In October 2010, my mother-in-law, Mary Higgins, was diagnosed with lung cancer. Mary died on May 31, 2011, in her own bedroom. It was her wish not to die in a hospital, so my husband and assorted relatives and friends, and myself, banded together to care for Mary at home.
Anyone who has cared for a terminally ill person knows that the nearness of death will reshape your life. It’s not just the rota of medications; the too-fast doctor visits; the nebuliser’s rattle and hiss. It’s also those moments when the condemned person confides that they are frightened, in pain, disgusted at what their body is becoming. It’s the times when you are away from this, trying to attend to the other parts of your life. Trying to remember the route to work, your students’ names, your ATM password. Everything outside the sick room is arbitrary, trivial. The day before Mary died, I wrote in my journal: Nothing in this life is as hard as leaving it. That eventually became the last line of a poem.
Many of the poems in my collection, The God Thing (Salmon Poetry, 2013), grew from such seed-like phrases in my journal of this time. I wrote the book between early 2010 and the end of 2012. Most of the time it felt as if I was remembering something inscribed long ago, rather than writing something new.
I was lucky enough to understand as it was happening that this mindset – the acid grief, the distance between me and the mundane workings of the world, the ability to be moved by very small moments – this wouldn’t last. So I needed to record what it felt like. I needed to record, however imperfectly, what we all went through in those eight months of reverse gestation. That long, wrenching goodbye.

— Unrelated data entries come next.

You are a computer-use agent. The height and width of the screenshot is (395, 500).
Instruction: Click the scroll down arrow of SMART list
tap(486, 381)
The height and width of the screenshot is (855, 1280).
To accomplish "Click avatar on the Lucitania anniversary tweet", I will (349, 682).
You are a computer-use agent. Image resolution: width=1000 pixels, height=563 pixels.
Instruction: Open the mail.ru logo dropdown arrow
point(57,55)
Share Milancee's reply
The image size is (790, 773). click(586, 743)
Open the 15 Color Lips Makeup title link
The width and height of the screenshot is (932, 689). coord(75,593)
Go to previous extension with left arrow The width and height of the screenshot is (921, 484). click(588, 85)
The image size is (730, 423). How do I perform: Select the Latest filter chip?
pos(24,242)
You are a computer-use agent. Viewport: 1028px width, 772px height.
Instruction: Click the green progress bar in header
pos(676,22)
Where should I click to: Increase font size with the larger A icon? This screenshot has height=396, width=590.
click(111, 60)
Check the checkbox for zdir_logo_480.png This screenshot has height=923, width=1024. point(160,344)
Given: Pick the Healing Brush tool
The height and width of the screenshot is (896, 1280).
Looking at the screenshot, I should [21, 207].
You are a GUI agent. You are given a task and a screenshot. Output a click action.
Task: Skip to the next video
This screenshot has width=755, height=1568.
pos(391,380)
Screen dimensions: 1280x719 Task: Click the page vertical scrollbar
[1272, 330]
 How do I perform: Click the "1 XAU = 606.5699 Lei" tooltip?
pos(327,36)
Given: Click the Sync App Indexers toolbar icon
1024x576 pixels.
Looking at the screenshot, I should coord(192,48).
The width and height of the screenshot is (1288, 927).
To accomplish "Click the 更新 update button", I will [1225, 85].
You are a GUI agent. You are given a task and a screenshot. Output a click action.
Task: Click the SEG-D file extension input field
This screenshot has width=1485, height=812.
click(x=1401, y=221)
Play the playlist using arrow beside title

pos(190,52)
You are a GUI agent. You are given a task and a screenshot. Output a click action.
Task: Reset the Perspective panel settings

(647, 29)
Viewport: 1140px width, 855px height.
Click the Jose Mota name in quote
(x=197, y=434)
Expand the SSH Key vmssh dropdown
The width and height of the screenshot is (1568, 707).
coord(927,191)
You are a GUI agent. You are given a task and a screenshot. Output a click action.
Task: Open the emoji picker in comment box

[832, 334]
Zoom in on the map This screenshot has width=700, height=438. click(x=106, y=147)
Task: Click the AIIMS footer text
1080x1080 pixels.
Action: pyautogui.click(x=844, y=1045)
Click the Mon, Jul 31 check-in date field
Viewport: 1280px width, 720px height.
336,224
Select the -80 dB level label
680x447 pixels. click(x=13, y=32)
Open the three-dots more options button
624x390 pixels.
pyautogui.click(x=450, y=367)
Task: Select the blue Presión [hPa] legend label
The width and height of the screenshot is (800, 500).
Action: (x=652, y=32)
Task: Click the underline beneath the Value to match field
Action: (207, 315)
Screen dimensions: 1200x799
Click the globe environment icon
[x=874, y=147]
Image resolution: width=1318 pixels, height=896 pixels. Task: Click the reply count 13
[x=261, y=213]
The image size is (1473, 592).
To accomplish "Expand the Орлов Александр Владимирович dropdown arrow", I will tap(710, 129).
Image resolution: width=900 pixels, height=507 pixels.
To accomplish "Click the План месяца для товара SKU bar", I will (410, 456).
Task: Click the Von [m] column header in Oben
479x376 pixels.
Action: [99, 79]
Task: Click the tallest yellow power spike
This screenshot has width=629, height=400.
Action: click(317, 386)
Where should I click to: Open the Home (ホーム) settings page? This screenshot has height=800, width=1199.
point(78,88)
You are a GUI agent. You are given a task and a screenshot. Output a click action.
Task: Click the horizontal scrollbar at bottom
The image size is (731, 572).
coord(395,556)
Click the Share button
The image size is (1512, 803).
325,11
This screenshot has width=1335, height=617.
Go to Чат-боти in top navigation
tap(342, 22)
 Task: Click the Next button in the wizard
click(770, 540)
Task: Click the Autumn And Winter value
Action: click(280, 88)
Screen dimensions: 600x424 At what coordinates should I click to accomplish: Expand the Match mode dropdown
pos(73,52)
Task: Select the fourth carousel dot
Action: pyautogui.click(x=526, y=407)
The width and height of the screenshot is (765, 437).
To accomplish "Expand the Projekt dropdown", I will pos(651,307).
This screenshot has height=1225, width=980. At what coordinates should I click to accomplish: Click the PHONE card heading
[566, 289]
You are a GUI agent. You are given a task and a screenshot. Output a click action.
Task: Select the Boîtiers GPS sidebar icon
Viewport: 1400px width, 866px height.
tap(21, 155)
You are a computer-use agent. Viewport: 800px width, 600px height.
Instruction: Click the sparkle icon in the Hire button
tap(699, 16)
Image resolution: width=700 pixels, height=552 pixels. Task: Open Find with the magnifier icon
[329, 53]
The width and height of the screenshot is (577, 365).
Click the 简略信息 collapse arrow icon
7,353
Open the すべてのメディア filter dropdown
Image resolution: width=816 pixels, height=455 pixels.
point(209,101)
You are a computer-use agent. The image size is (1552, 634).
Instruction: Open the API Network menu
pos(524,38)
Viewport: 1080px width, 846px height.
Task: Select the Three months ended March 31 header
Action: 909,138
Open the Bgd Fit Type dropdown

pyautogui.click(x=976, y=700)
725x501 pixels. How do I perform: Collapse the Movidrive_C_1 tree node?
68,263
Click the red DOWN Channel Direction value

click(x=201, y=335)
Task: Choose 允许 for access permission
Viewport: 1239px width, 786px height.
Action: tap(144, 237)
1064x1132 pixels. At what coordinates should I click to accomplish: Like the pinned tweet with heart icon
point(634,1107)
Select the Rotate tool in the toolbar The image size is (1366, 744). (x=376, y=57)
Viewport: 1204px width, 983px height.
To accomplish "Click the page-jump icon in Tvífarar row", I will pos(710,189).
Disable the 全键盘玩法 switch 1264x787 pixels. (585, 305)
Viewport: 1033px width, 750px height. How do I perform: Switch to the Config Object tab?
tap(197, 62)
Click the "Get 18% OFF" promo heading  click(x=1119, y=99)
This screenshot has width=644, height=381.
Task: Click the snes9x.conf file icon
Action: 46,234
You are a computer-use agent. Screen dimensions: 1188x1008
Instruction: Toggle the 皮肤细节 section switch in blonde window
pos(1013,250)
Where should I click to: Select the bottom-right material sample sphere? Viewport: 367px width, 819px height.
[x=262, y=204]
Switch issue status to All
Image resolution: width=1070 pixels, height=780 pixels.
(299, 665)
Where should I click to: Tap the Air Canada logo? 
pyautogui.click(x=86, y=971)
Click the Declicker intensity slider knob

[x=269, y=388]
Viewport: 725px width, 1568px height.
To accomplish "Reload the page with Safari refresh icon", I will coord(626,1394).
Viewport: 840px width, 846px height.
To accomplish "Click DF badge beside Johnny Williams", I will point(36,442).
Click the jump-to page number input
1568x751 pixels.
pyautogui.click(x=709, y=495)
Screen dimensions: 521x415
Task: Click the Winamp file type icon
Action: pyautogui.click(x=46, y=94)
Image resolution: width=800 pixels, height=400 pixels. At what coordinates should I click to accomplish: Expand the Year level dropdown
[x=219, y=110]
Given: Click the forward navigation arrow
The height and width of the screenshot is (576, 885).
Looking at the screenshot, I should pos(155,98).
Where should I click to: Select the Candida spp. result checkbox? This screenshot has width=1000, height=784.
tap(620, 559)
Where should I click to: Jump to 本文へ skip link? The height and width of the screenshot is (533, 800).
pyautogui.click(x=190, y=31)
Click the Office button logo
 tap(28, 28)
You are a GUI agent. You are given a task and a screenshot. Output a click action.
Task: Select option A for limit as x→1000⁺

The God Thing is not only about death and grief; it’s also a book about faith. A book full of questions about whether or not there is a God. I was raised to believe, but as an adult my faith in Him has taken some pretty hard knocks. I now call myself an agnostic, which is a more elegant way of saying that I haven’t got a clue. I rather suspect that there is no God; yet there is a shy, soft part of me that wants desperately to believe. I am protective of this part, because I imagine it is precisely this – this sense of humility and wonder, this wish to emphasise that which connects us rather than that which distinguishes us one from another – it is this that makes me as intellectually restless, as personally kind, as aspiring to decency as I am. At least, on a good day. That is of course less a justification of God than a justification of faith.
The God Thing owes much to the confessional poetry movement – poets such as Anne Sexton, who wrote about menstruation and masturbation, abortion and suicide. Poetry of flesh and blood, of visceral (female) experience, such as had not been seen before. For me, as poet and woman, the work of Sexton and Sylvia Plath is still deeply relevant. I’m moved by the sight of these two very troubled women taking power by seizing control of the narrative of their lives – bending and coaxing it into art. This is what I needed to do with The God Thing. I needed, in the face of suffering and death, to regain a sense of control by telling the story; to bend and coax my experience into something comprehensible, relatable.
All the more distressing, then, when (months after my book was published) another individual who was affected by Mary’s death sent me solicitor’s letters, threatening to sue me over The God Thing. The emotional toll of receiving those letters was more awful than I can convey. This individual wanted my book destroyed (that word was used) because it didn’t tell the truth as they saw it. Their own version of things remained untold, and their remedy for this was not to try to tell it – in poetry, in prose, in paint or music or choreography or by carving the damn thing in stone. Their remedy for their own silence was to try to silence me.
As a poet, for whose truth am I responsible? Only my own. That is my very hard-won conclusion. I hope the words I write can ring true, can move other people; can move past self-expression into real communication that sustains, enriches. But I can only start that process from here. From where I am.